### Selected excerpt
○ ○ ○

Australia cancels Novak Djokovic's visa again

Novak Djokovic faces possible deportation from Australia after his visa was revoked for a second time by officials on Friday — three days before he was due to begin the defense of his Australian Open title.

Driving the news: Immigration Minister Alex Hawke said in a statement he exercised his power to cancel the unvaccinated men's tennis world No. 1's visa "on health and good order grounds, on the basis that it was in the public interest to do so." A lawyer for Djokovic has asked a court for an injunction preventing his removal from Australia.


  • Nicholas Wood, a lawyer for the Serbian star, told an emergency directions hearing in the Federal Circuit Court in Melbourne that he would file a written application later Friday.
  • The tennis star is expected to attend an interview with immigration officials on Saturday, where he will likely be detained. Another hearing could be held as soon as Sunday.

The big picture: Djokovic won an appeal last Monday against the Jan. 6 cancellation of his Australian visa by border agents over his travel application and vaccination status. The judge who overturned the original cancellation was overseeing Friday's hearing.

  • The 34-year-old was named top seed in the Australian Open draw despite Hawke reviewing his visa status and was hoping to win a record 21st Grand Slam title at the tournament, which begins on Monday.
  • Djokovic on Wednesday blamed his agent for his Australian travel application error and also apologized for not isolating after testing positive for COVID-19 in December.

Worth noting: Over 92% of people over the age of 16 have been fully vaccinated against the coronavirus in Australia, and residents in several states have experienced some of the world's strictest lockdowns and border policies during the pandemic.

What they're saying: Prime Minister Scott Morrison said in a statement that Hawke canceled Djokovic's visa "held on health and good order grounds, on the basis that it was in the public interest to do so."

  • "Our strong border protection policies have kept Australians safe, prior to COVID and now during the pandemic," added Morrison, whose conservative coalition government is seeking re-election in polls to be held by May.

Editor's note: This article has been updated with new details throughout.

○ ○ ○

### Information shown
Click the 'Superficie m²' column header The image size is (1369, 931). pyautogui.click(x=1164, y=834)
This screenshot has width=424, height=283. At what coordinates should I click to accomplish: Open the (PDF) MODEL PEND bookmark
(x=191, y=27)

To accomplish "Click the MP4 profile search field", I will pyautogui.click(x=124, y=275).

○ ○ ○

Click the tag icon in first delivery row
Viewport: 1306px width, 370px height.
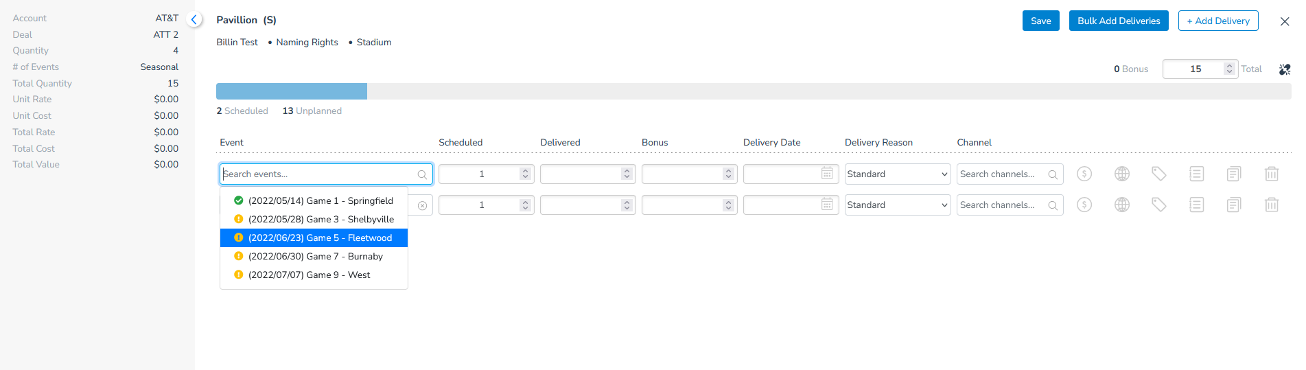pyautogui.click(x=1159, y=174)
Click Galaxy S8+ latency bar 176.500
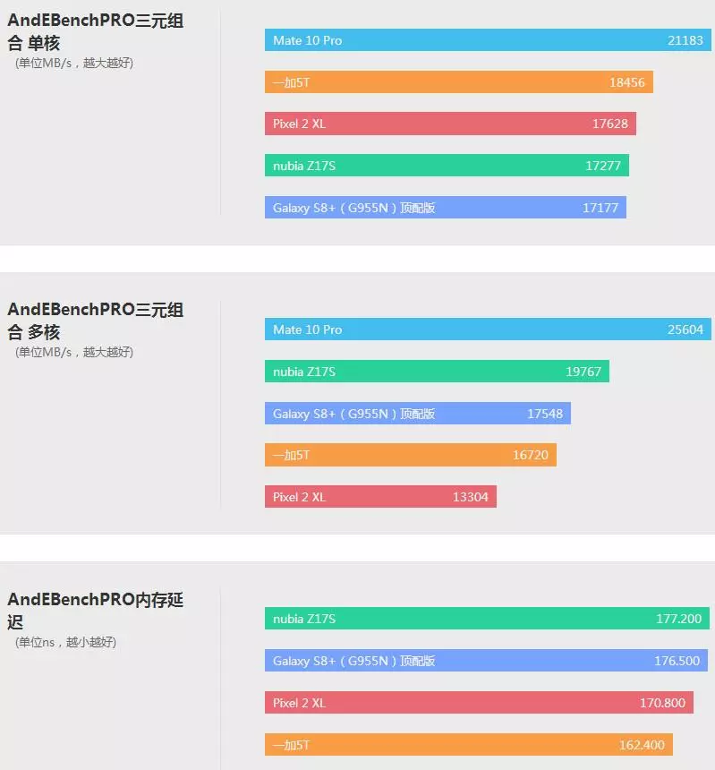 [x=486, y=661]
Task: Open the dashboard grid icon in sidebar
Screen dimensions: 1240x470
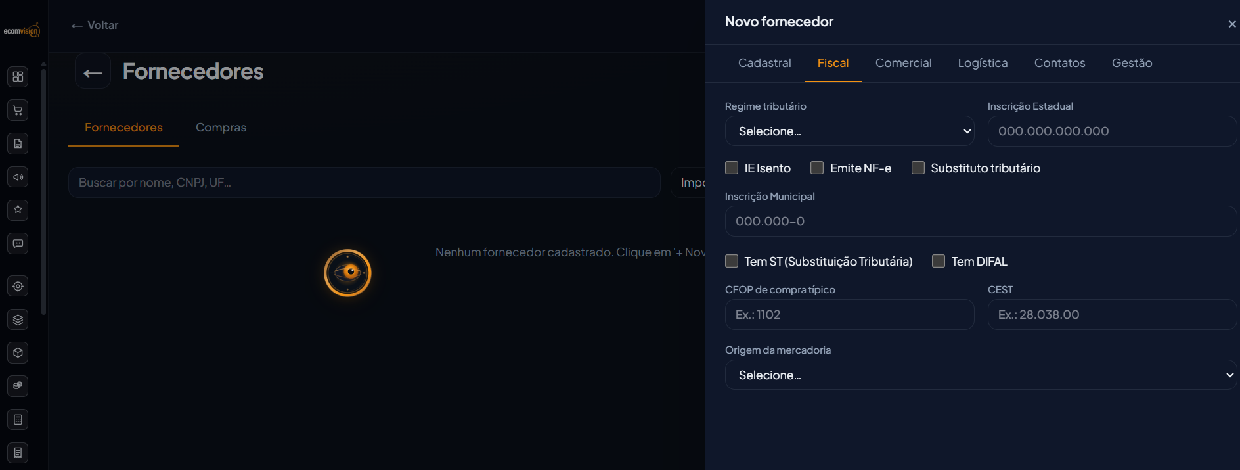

○ ○ ○

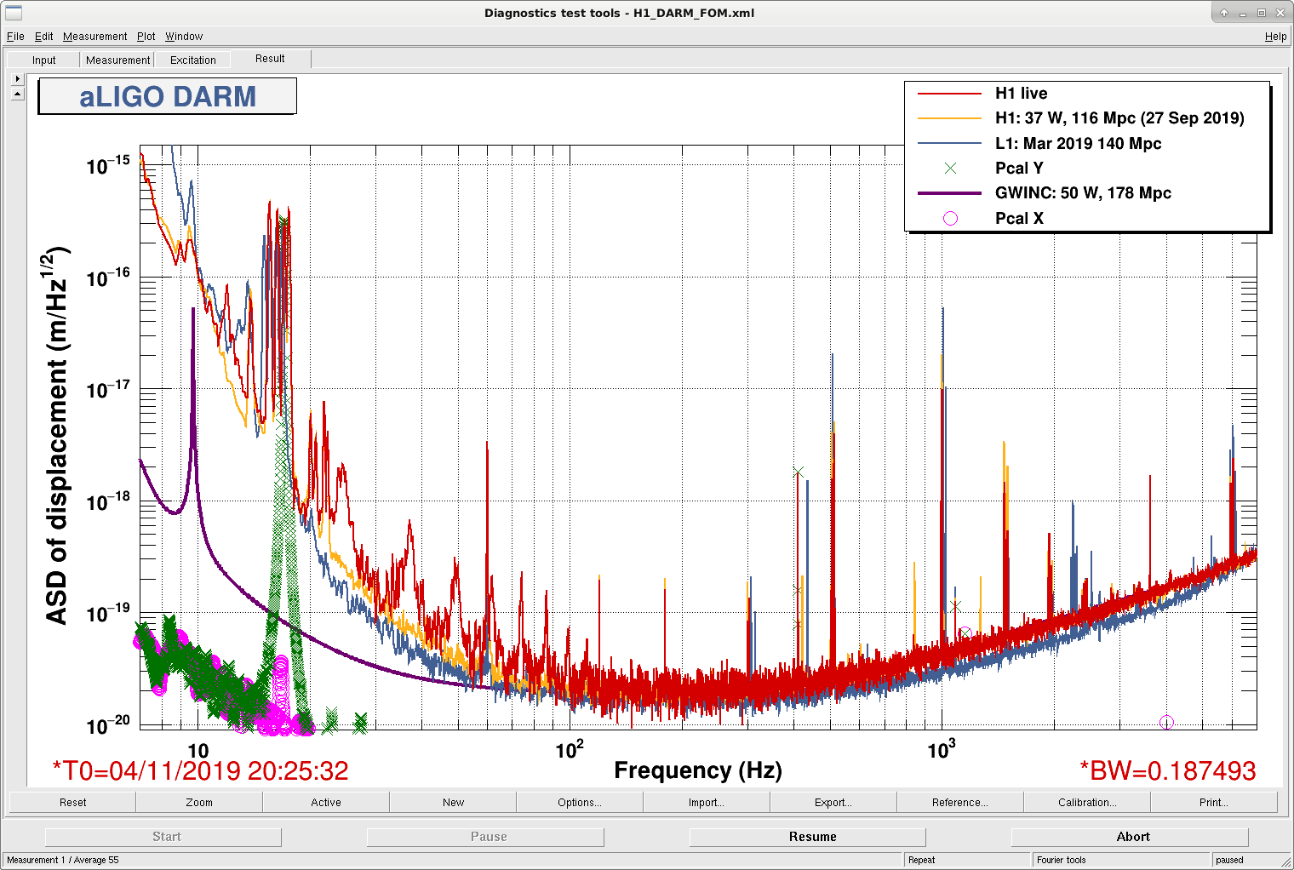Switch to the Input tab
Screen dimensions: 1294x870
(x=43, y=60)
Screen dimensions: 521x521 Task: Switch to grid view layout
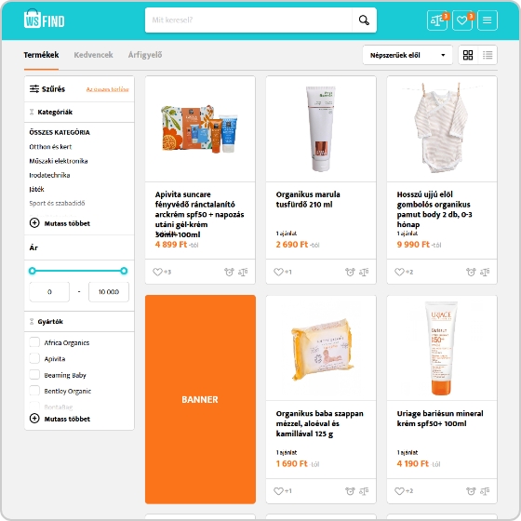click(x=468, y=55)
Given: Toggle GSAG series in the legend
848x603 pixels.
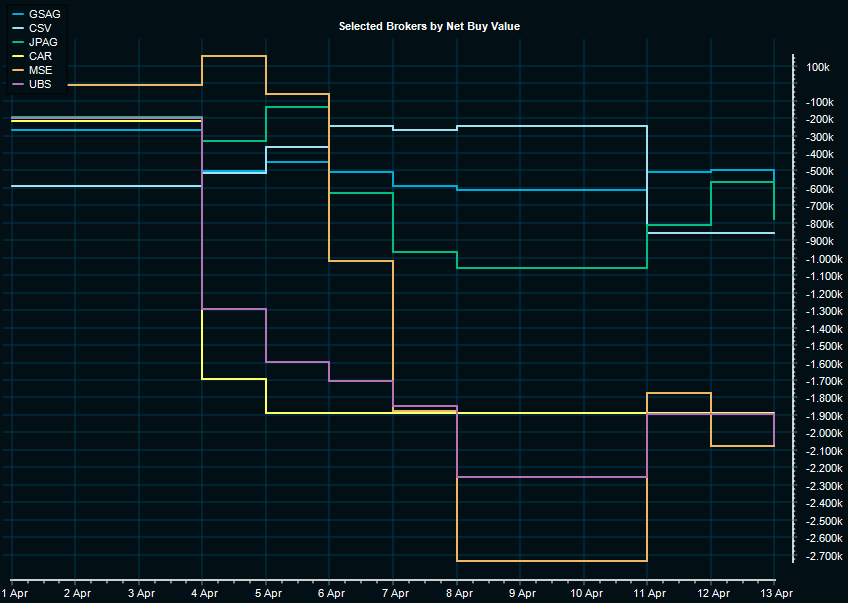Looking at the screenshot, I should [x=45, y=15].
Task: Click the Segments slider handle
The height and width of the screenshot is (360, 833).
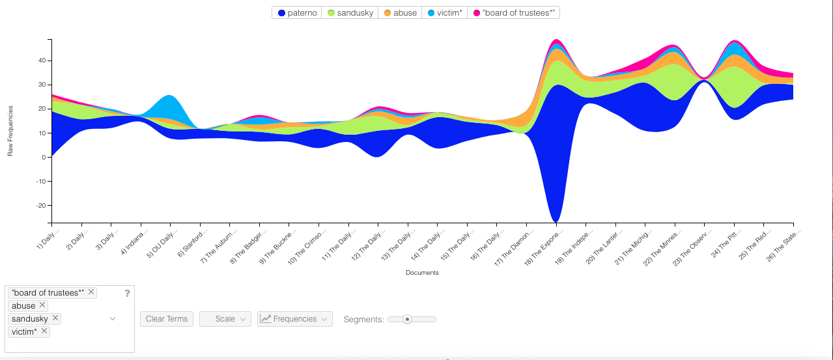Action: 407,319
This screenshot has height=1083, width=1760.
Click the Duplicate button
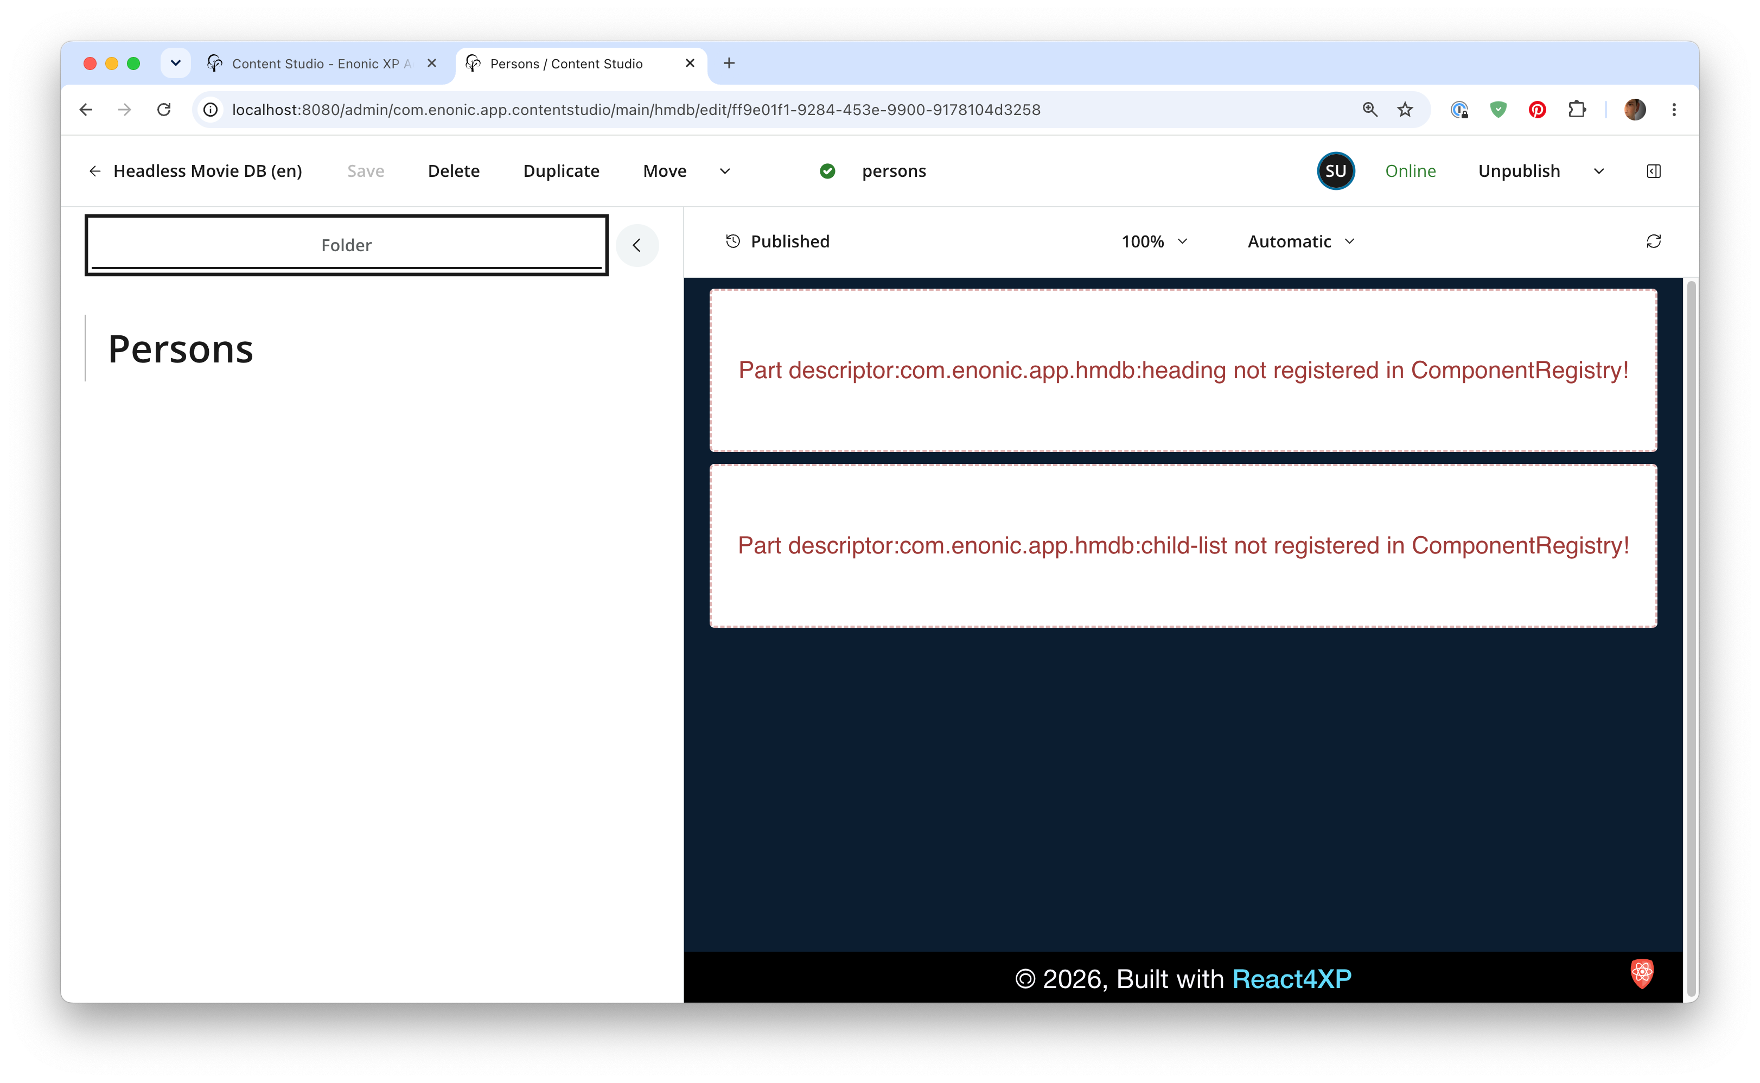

○ ○ ○

### Tasks for this exercise
1. In the article on Djokovic's visa, who told the emergency directions hearing that he would file a written application later Friday?
2. Reproduce everything in the article on Djokovic's visa from "Worth noting: Over" down to "new details throughout.".
3. Summarize the article on Djokovic's visa in two sentences.

### Task-by-task outputs
1. Nicholas Wood, a lawyer for Djokovic.

2.
Worth noting: Over 92% of people over the age of 16 have been fully vaccinated against the coronavirus in Australia, and residents in several states have experienced some of the world's strictest lockdowns and border policies during the pandemic.

What they're saying: Prime Minister Scott Morrison said in a statement that Hawke canceled Djokovic's visa "held on health and good order grounds, on the basis that it was in the public interest to do so."

  • "Our strong border protection policies have kept Australians safe, prior to COVID and now during the pandemic," added Morrison, whose conservative coalition government is seeking re-election in polls to be held by May.

Editor's note: This article has been updated with new details throughout.

3. Immigration Minister Alex Hawke canceled the visa of unvaccinated tennis world No. 1 Novak Djokovic for a second time on Friday, on health and good order grounds, three days before Djokovic was due to begin defending his Australian Open title. A lawyer for Djokovic has asked a court for an injunction to prevent his removal from Australia, after Djokovic won an appeal last Monday against the Jan. 6 cancellation of his visa by border agents.